Das laufende Jahr haben die Chemiemanager daher gedanklich bereits beerdigt. Der VCI rechnet jetzt mit einem ganzjährigen Produktionsrückgang von acht Prozent. Und schlimmer noch, angesichts rückläufiger Preisen wird der Branchenumsatz 2023 nach Verbandseinschätzung voraussichtlich um satte 14 Prozent sinken. Natürlich haben sich auch einige Vormaterialien verbilligt, aber bei einem Umsatzminus um ein Siebtel wird es schwer werden, im teuren Deutschland mit Chemikalien gutes Geld zu verdienen.
Im 2. Quartal lag die Auslastung der Branche bei etwas über 77 Prozent. Das ist deutlich weniger als die Normalauslastung der Anlagen von 82 bis 85 Prozent. In einer kapitalintensiven Industrie wie der Chemie haut das ziemlich rein. Und in diesen Zahlen ist schon die vergleichsweise stabile Pharmasparte mit enthalte.
(Quelle: VCI, https://www.vci.de/presse/pressemitteilungen/erholung-rueckt-in-weite-ferne-wirtschaftliche-lage-der-chemiebranche.jsp )
Die Chemie steht mit ihren Sorgen um Energiekosten nicht alleine. Dem aussagekräftigen Dashboard des Statistischen Bundesamtes kann man eine Grafik entnehmen, die ich nur der besseren Übersichtlichkeit etwas zusammengefasst habe. Man sieht in der roten Markierung klar, dass die konjunkturelle Schwachstelle die energieintensiven Industrien sind. Im gesamten Produzierenden Gewerbe insgesamt sieht es mau, aber nicht dramatisch aus (orangene Linie).
(Quelle: destatis dashboard, https://www.dashboard-deutschland.de/pulsmesser_wirtschaft/pulsmesser_wirtschaft_monthly )
Verstärkt wird der Abwärtstrend derzeit auch durch einen brutalen Lagerzyklus. Nach Beginn des Ukrainekrieges hatte man bei allem, was mit Öl, Gas und Rohstoffen in Verbindung stand die Läger vollgeknallt. Inzwischen ist Ernüchterung eingekehrt und die Lagerbestände werden allerorten reduziert. Das schwächt natürlich die laufende Nachfrage. Das könnte gegen Jahresende auslaufen und stabilisieren. Von den schönen neuen Zeiten im Sinne vom Bundes-Olaf sind wir aber noch ein ganzes Stückchen entfernt.
Anderes Thema.

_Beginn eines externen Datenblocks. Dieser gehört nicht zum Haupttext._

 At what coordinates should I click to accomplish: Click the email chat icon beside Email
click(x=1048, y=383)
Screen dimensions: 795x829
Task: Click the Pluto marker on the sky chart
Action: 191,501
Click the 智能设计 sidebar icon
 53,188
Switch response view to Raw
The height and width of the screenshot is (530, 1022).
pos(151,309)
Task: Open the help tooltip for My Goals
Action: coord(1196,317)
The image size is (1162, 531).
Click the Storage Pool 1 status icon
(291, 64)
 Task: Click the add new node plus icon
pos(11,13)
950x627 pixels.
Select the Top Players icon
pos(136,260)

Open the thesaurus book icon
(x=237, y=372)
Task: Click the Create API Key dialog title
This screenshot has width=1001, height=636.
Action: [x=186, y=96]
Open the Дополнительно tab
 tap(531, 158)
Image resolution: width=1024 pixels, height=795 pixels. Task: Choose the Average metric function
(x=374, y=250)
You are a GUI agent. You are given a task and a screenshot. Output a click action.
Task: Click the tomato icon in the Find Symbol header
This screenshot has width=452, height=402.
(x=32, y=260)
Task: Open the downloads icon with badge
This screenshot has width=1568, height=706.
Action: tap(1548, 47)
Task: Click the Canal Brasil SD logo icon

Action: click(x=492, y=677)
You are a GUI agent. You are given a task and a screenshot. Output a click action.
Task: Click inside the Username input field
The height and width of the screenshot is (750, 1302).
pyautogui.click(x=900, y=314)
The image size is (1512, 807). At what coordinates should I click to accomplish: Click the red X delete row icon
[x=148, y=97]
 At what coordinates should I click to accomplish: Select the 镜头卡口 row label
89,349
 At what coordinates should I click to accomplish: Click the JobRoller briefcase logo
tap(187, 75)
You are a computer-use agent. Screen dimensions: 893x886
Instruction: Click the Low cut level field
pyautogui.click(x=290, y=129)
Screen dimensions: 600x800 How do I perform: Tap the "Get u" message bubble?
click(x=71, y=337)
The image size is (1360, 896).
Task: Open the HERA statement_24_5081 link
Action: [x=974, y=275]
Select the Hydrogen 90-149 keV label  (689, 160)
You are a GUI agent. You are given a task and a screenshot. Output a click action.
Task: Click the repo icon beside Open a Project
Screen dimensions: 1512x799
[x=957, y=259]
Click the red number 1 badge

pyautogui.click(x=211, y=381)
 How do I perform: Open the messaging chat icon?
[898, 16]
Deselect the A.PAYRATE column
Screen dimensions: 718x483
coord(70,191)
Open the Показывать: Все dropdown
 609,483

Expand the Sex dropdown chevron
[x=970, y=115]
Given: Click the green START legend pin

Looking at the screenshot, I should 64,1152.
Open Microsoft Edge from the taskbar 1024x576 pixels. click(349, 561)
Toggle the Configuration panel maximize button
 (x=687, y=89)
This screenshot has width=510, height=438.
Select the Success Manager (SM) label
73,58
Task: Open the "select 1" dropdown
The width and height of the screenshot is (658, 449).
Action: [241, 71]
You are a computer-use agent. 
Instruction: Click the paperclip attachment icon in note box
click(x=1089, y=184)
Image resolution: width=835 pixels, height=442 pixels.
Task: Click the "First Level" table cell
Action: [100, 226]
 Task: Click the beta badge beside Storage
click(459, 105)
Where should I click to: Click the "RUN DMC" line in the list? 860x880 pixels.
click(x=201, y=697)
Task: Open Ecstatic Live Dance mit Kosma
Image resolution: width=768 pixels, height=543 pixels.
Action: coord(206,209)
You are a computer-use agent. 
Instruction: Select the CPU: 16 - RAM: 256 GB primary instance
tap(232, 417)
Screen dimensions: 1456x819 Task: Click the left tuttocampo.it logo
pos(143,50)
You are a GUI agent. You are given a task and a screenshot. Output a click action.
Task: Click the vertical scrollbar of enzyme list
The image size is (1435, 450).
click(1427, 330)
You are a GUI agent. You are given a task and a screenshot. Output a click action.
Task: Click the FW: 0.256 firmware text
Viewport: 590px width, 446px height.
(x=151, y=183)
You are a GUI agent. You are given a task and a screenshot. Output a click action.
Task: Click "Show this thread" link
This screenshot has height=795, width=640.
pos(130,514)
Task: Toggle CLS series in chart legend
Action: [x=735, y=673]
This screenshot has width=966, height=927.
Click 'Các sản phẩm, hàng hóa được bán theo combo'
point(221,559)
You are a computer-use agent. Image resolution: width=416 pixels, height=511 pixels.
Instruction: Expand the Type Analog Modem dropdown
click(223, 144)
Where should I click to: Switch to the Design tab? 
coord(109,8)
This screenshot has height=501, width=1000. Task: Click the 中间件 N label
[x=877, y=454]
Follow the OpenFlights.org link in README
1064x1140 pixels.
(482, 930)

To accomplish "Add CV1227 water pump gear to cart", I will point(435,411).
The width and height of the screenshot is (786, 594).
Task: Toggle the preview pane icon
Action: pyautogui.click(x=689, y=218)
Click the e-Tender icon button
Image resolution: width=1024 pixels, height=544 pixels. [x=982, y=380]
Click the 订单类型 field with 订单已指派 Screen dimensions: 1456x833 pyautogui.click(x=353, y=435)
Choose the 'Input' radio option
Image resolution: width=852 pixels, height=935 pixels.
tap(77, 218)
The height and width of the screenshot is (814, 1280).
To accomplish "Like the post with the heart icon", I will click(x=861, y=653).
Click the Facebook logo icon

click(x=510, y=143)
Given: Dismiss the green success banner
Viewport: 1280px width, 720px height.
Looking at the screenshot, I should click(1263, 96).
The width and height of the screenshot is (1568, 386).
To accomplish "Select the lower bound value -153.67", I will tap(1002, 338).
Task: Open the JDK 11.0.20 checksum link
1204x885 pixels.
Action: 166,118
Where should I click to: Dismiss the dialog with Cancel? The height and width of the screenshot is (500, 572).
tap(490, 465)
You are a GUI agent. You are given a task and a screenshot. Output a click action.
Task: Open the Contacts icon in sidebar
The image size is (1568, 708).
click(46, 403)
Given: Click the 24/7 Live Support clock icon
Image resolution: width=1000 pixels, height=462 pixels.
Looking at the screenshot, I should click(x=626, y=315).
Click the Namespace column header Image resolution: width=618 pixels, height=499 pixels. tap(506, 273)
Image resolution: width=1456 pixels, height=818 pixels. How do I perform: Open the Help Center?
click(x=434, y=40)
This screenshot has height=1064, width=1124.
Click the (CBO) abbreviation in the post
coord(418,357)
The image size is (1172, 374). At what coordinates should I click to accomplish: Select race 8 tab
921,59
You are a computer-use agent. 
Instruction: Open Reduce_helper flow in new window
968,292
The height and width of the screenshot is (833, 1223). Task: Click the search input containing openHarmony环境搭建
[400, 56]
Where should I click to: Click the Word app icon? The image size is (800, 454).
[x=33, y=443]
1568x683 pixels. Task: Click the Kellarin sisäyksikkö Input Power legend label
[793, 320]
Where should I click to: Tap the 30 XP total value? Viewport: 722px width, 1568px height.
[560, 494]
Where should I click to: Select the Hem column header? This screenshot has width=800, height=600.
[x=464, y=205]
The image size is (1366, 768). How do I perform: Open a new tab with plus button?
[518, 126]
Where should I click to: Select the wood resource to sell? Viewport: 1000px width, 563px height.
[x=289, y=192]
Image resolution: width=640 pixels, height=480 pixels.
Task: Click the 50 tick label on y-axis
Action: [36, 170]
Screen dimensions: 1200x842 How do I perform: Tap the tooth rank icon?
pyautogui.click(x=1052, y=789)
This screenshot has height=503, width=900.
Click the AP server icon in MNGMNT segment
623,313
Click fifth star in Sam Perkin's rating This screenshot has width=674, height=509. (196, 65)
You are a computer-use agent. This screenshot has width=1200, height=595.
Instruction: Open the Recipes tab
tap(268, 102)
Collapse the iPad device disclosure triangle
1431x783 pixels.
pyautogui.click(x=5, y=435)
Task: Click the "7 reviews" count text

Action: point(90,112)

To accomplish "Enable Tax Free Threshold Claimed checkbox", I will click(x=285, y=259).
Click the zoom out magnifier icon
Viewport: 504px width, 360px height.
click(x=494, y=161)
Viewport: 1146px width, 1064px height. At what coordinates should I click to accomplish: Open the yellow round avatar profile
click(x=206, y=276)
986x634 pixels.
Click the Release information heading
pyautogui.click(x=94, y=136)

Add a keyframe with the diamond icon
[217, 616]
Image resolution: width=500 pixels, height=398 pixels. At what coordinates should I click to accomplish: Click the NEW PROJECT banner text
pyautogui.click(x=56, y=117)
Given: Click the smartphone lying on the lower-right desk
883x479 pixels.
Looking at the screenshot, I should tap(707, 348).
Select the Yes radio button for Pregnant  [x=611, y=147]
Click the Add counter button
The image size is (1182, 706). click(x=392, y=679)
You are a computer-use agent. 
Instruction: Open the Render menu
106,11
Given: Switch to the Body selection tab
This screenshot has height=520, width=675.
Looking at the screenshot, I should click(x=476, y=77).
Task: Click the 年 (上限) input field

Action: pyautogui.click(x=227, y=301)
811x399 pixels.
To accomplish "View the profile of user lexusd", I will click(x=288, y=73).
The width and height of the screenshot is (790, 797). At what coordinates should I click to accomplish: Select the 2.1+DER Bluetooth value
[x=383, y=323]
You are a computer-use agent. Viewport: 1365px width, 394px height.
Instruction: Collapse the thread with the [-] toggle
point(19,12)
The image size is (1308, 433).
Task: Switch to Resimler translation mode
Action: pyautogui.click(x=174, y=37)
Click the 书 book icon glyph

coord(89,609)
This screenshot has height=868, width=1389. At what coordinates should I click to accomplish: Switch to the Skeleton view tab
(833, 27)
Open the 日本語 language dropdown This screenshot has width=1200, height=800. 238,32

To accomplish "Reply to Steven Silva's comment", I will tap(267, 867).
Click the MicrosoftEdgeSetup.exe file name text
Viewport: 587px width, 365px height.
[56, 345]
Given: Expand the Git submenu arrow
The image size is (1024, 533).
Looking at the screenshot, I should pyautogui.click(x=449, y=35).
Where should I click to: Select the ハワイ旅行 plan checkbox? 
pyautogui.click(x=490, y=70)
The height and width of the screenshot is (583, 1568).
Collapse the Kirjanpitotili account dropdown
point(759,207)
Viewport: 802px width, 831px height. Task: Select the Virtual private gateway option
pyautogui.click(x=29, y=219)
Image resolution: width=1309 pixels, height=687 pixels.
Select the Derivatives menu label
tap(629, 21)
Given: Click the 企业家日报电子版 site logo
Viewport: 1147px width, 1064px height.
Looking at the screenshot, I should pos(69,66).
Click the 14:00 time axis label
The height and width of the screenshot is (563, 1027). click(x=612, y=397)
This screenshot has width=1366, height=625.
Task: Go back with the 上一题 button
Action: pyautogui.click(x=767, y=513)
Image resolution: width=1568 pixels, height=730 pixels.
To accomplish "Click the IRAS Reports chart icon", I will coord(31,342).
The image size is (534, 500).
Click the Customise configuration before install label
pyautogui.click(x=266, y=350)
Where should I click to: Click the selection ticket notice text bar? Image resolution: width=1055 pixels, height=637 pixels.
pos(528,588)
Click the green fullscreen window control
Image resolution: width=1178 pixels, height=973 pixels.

Immer wenn die Börse einen Trend sehr intensiv spielt, dann ist eher Vorsicht geboten. Allzu oft verführen längere Kursgewinne zu euphorischen Zukunftseinschätzungen. In der Vorstellungswelt der gerade gut verdienenden Börsianer werden dann die an sich auch wirklich guten Zukunftsaussichten überschätzt.
Besonders anfällig dafür ist die Halbleiterbranche. Jeder ahnt, tendenziell könnte es mit ihr noch lange Zeit aufwärts gehen. Und wirklich, sowohl in den nominalen Umsätzen (braune Linie), als auch in den um die Inflation bereinigten Werten (rote Linie) zeigte der Trend markant nach oben. Allerdings wurde dieser Aufschwung mehrfach von empfindlichen Einbrüchen unterbrochen.
Was dann wegen gleichzeitiger Rückgänge von Absatzmengen und Preisen die Unternehmen zuweilen arg beutelte. Auch diesmal ist trotz so eines konjunkturellen Rückschlags die Stimmung eigentlich noch sehr passabel, weil Zukunftsthemen wie „Künstliche Intelligenz“ oder „Autonomes Fahren“ mit riesigem Halbleiterbedarf herumgereicht werden.
Aber Vorsicht: wann kann ich Ihnen nicht sagen, aber der Bauboom für neue Fabriken und die Verlagerung von Herstellung von Asien nach USA und Europa mit großzügigen Investitionshilfen des Staates werden früher oder später den Markt nicht kalt lassen (siehe dazu auch: Mail vom 25.8.23 „Halbleiter: Tipps bei Chips“).